Prompt
In the records below, the line that contains "The height and" marks the start. Copy it and each line after it through the end, exactly, without pictures.
--- Records for the exercise ---
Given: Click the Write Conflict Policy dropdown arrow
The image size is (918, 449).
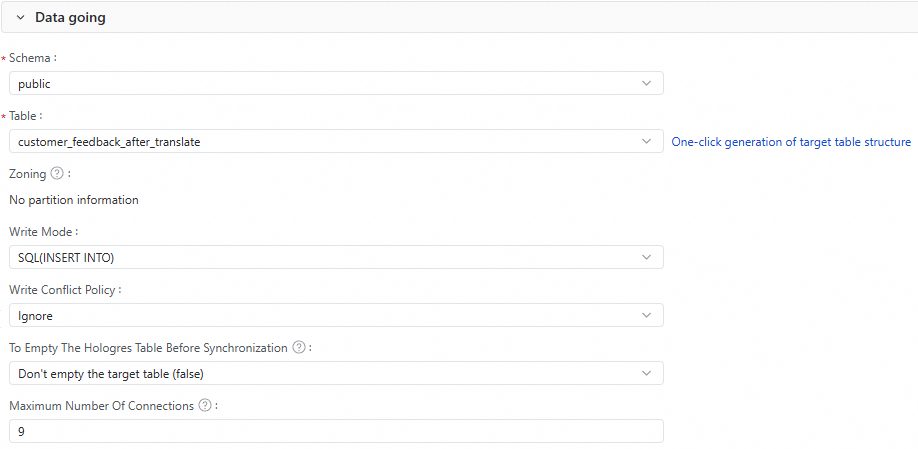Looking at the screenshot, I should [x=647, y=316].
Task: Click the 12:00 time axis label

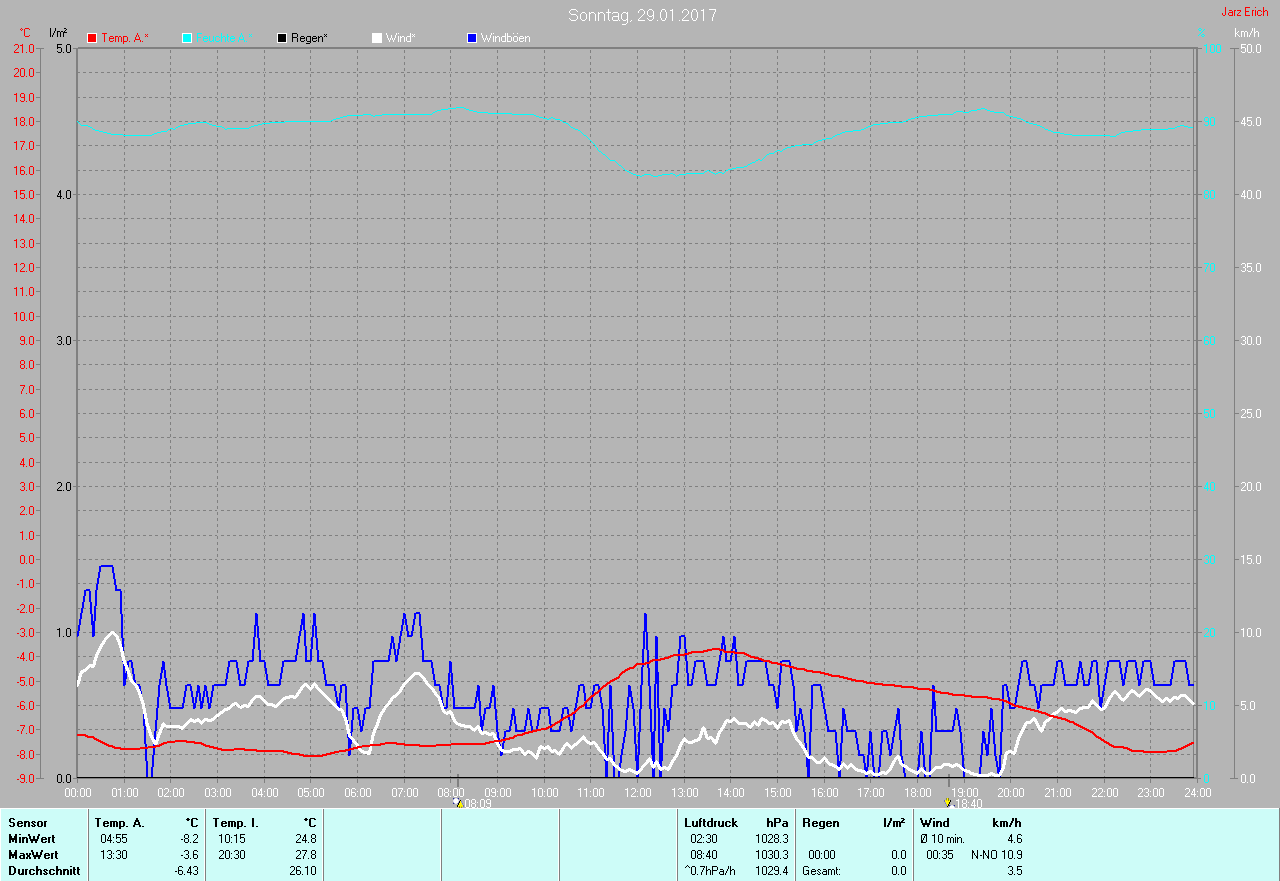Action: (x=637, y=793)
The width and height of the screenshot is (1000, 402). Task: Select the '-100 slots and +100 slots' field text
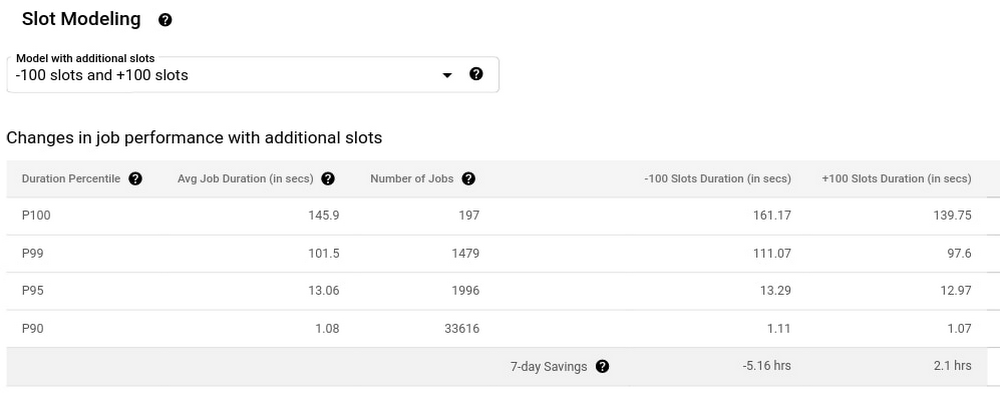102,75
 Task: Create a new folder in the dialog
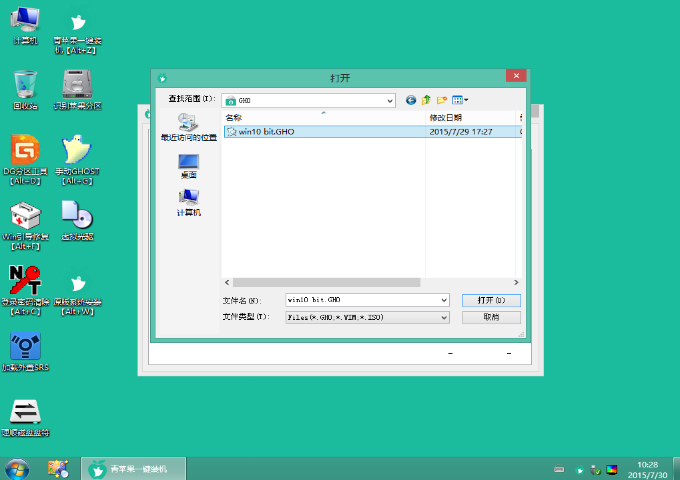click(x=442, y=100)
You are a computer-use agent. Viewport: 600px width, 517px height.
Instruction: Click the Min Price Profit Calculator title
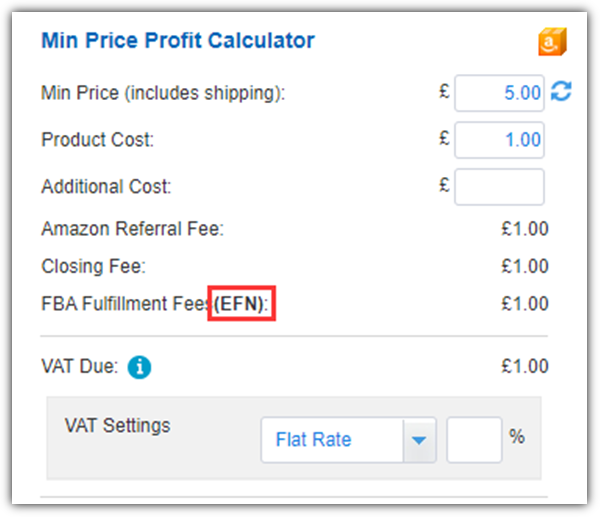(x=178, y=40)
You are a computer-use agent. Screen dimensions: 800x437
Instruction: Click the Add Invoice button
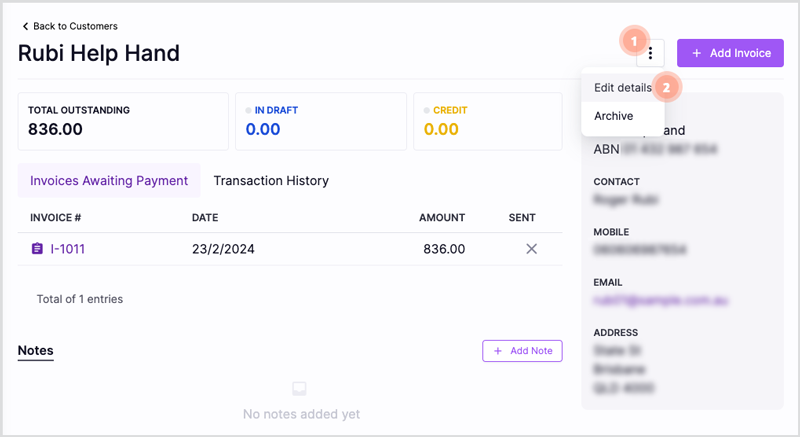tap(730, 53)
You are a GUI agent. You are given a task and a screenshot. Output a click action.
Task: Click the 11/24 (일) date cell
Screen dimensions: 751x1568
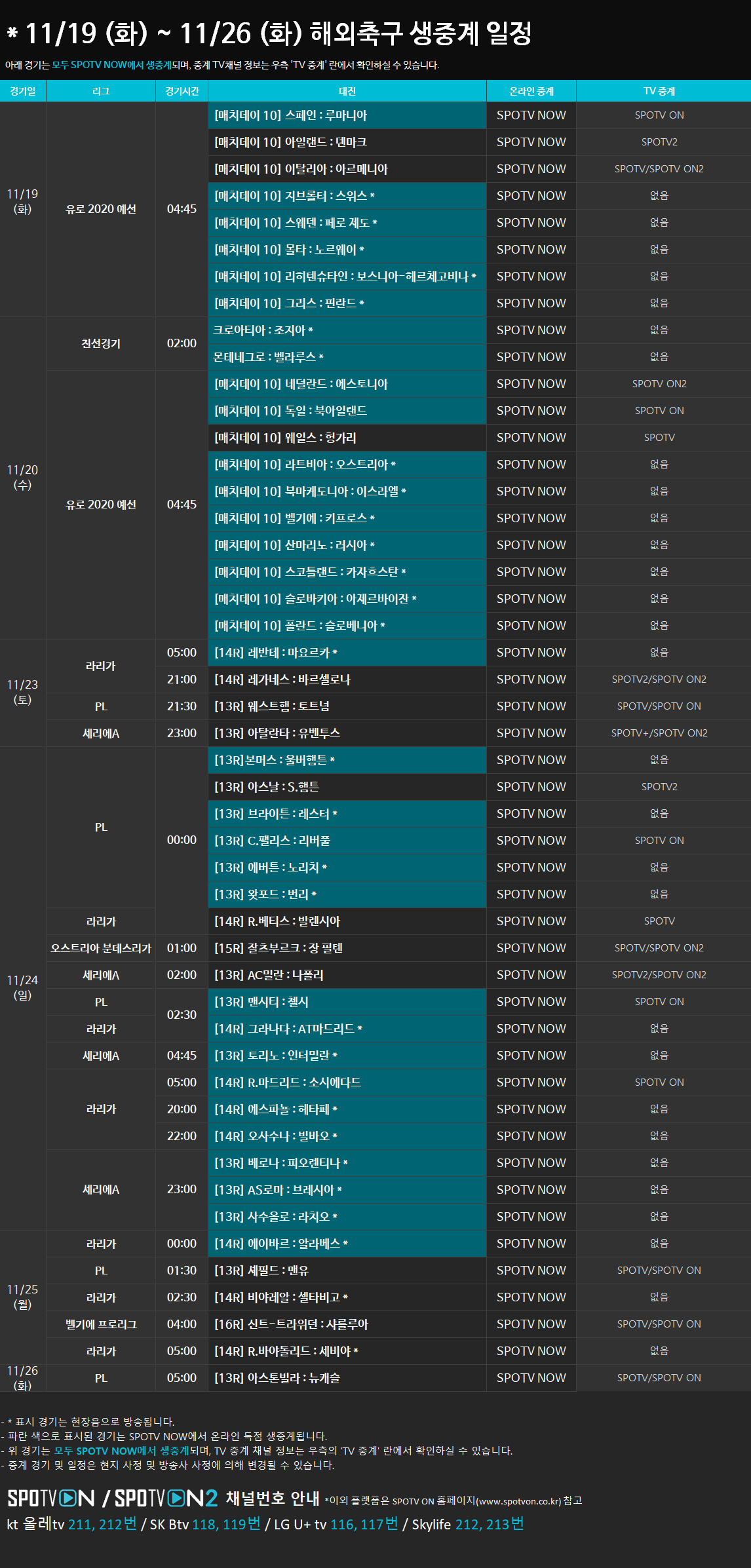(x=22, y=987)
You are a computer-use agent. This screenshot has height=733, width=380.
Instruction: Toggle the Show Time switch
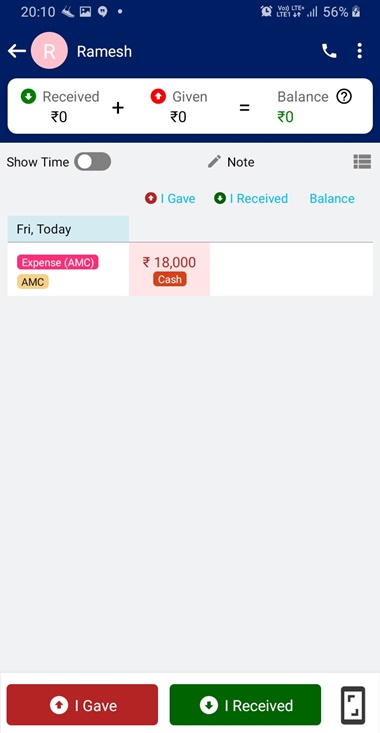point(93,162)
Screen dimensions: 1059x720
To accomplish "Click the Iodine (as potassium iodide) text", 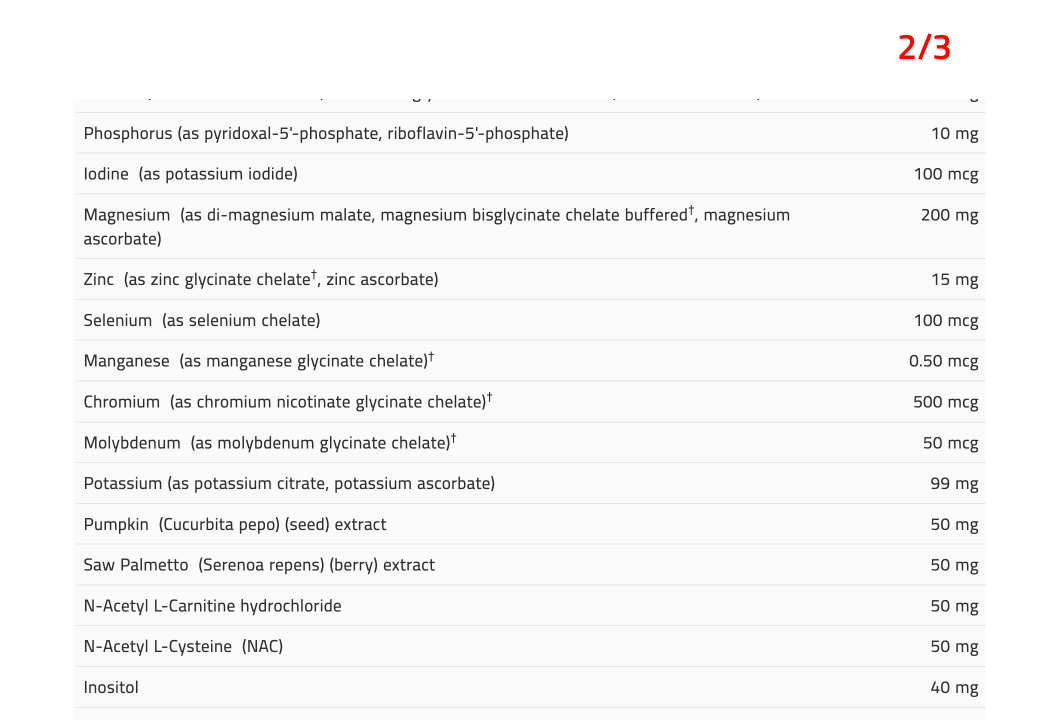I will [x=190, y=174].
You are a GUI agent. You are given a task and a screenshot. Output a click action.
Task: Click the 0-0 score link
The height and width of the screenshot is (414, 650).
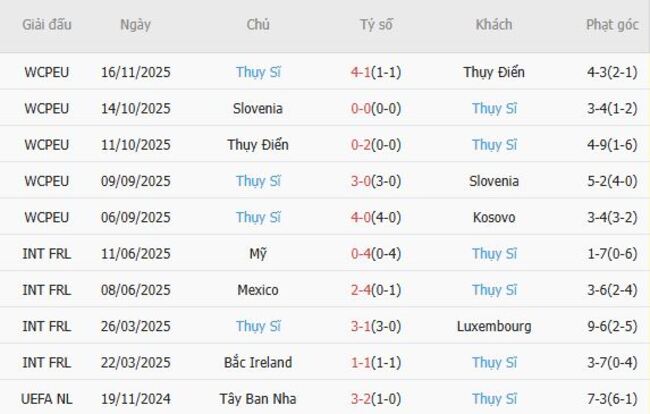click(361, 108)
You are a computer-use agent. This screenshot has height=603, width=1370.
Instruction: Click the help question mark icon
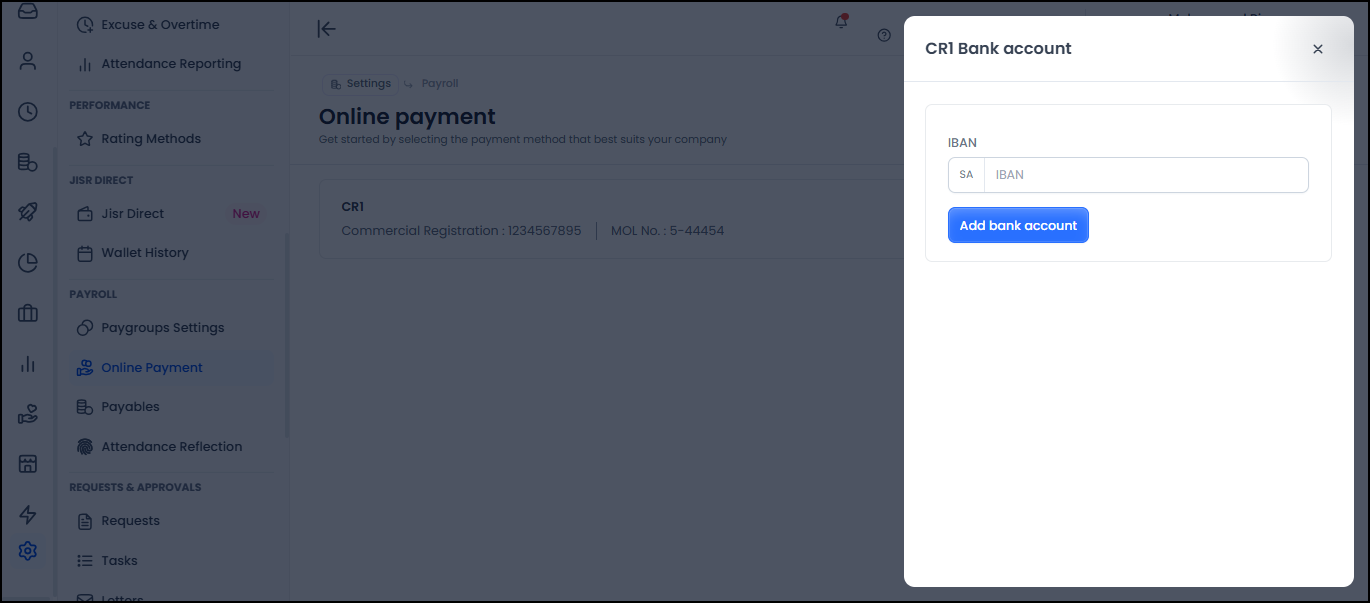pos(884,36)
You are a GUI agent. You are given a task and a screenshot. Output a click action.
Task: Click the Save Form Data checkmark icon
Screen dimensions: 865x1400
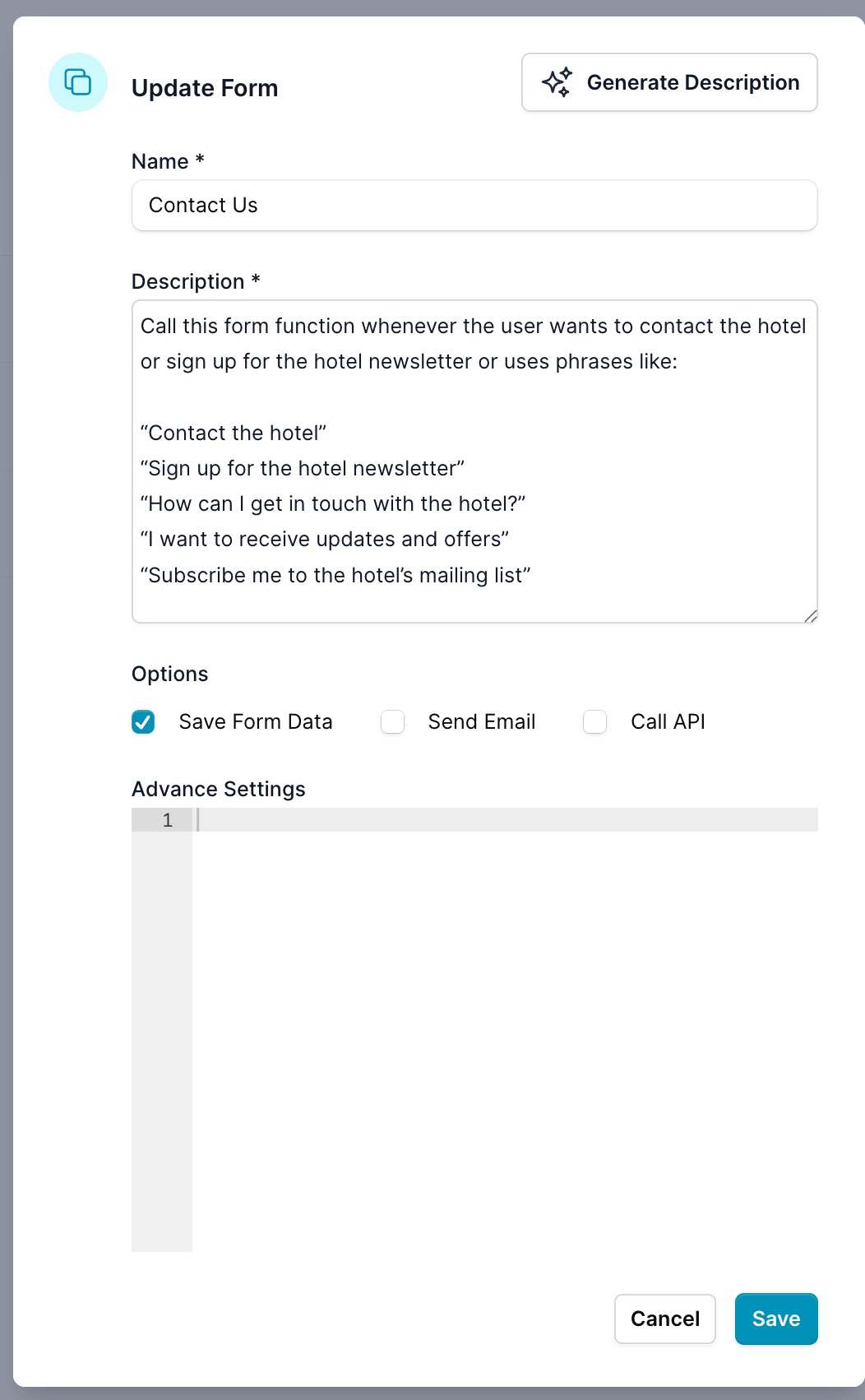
---
Exercise answer
The height and width of the screenshot is (414, 650).
click(361, 108)
You are a computer-use agent. This screenshot has height=603, width=1370.
Instruction: Click the help question mark icon
pos(884,36)
You are a GUI agent. You are given a task and a screenshot. Output a click action.
Task: Click the Save Form Data checkmark icon
Screen dimensions: 865x1400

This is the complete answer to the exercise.